Hilary Hendershott: And did you go to college?


Nicole: So, I got my paralegal certification. I, again, was going to be a lawyer and this dream really derailed me. I had a dream when God said, “You move to California.” I go to California. I woke up, I was making 20 whatever an hour in the 80s. I was doing really well at the county. First paralegal ever hired at the county. And this dream, I was that profoundly hit and I quit my job.


I went to California. I didn’t know what I was doing. I got there on my own. I still had to earn my way to the top there. So, I’ve been doing kind of legal stuff, training. And then I just started my own business in 2000. It was ‘99 and 2000. I’ve been doing that since.

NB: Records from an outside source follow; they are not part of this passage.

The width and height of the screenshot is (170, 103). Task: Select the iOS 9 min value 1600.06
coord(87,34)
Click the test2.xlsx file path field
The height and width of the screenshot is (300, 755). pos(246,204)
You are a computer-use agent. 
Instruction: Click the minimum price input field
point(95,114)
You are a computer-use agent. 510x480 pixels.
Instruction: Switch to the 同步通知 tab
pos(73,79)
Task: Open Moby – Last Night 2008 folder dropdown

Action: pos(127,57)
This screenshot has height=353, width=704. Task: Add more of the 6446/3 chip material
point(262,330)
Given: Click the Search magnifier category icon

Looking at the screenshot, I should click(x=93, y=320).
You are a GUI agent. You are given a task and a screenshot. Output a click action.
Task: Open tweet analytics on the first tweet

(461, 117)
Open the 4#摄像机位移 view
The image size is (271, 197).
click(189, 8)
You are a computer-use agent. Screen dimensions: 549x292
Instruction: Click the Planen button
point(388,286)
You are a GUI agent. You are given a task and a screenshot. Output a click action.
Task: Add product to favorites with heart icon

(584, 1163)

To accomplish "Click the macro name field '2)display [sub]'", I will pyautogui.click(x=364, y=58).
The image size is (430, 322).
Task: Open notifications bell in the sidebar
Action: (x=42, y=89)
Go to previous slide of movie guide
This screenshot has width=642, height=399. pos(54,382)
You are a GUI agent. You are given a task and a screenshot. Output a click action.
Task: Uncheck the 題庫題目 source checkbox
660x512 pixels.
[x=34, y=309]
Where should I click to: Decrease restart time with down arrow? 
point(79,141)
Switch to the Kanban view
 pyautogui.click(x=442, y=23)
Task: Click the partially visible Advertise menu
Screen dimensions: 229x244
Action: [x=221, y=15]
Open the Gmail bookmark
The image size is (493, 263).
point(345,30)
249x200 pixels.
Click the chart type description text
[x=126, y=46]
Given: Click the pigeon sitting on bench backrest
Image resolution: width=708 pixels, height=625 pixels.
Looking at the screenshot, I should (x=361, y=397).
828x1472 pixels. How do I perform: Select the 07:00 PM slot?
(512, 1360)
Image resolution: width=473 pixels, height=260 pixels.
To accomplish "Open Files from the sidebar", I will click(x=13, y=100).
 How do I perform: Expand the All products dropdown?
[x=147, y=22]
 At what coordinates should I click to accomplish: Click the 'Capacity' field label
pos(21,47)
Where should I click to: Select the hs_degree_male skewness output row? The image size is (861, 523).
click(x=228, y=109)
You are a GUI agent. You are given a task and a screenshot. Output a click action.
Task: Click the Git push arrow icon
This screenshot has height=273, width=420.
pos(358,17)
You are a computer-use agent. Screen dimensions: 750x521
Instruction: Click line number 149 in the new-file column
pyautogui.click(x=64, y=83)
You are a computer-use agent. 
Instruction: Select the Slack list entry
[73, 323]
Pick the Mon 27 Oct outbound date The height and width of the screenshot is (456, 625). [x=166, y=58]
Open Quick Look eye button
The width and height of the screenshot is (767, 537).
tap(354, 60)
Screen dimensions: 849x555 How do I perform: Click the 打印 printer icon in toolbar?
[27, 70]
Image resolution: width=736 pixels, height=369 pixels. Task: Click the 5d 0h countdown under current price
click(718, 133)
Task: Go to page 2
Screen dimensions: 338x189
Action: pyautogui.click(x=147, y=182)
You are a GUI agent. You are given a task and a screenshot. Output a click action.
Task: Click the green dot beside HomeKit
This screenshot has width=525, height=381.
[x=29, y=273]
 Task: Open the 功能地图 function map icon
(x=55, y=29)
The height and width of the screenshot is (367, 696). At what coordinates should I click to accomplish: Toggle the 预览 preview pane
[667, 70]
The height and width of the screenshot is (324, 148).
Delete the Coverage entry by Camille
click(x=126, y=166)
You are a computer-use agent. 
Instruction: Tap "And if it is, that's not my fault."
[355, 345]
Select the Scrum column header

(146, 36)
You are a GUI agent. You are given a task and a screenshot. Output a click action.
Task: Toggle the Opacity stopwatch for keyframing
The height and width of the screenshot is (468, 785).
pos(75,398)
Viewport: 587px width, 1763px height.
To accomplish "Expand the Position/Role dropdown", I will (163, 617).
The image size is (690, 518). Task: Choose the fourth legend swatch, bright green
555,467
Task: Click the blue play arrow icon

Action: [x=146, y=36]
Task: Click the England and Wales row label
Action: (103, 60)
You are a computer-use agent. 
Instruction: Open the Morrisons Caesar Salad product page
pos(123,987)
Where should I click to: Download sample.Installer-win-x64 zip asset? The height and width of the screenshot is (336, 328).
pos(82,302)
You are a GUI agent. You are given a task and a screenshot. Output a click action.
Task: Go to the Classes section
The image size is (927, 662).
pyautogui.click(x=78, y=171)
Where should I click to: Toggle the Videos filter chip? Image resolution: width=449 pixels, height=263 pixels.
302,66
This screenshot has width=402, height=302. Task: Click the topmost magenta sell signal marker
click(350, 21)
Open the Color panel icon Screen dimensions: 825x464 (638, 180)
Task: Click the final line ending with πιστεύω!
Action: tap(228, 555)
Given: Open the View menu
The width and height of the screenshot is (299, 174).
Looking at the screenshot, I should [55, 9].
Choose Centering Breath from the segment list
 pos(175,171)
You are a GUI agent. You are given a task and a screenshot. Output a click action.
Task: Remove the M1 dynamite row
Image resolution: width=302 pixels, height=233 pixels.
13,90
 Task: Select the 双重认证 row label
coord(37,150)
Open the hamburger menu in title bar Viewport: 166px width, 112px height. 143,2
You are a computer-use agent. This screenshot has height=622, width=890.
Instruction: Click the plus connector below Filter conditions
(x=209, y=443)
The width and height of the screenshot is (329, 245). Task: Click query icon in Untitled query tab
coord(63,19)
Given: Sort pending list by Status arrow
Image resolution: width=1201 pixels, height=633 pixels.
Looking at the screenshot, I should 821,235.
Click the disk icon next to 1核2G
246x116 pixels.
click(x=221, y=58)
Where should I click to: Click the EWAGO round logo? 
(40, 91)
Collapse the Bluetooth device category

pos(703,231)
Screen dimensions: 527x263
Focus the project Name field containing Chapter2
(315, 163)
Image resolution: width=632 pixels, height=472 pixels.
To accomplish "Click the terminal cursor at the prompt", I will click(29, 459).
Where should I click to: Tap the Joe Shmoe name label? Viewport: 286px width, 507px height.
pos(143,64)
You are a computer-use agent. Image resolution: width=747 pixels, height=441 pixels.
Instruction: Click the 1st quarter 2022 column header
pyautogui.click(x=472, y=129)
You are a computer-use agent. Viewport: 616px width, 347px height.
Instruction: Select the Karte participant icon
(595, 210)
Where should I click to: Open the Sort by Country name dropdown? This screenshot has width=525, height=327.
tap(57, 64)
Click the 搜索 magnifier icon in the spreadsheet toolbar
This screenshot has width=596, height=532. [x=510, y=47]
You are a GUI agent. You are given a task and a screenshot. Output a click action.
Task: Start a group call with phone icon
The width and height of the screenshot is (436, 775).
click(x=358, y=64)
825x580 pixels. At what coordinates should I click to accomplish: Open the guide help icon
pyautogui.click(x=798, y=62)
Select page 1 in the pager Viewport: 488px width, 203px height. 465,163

Hilary Hendershott: When you say you clear people, I think I know what that means, but I don’t want to make it up. Where do they start and where do they finish with you?


Nicole: When they come and talk to me, I’m looking to see where they’re stuck in their life. They’re on a routine, like a perpetual cycle. They never seem to get above something. Whether it’s a financial level or a relationship cycle, they keep getting suppressed or they got the wrong people. I’m looking for the patterns. And so, a pattern is usually tied to a trauma or a program from early on. It could be past life if you believe in that. But people are looking to get out of there where they’ve been stuck. They want to have a breakthrough from what they’ve had in their past. So, I kind of help strategically figure out, well, what happened, and then I help them organize and see, well, no wonder, right? It’s hard to see myself. But it is kind of like a one-on-one forum leader-type stuff, right? So, that’s where it’s at.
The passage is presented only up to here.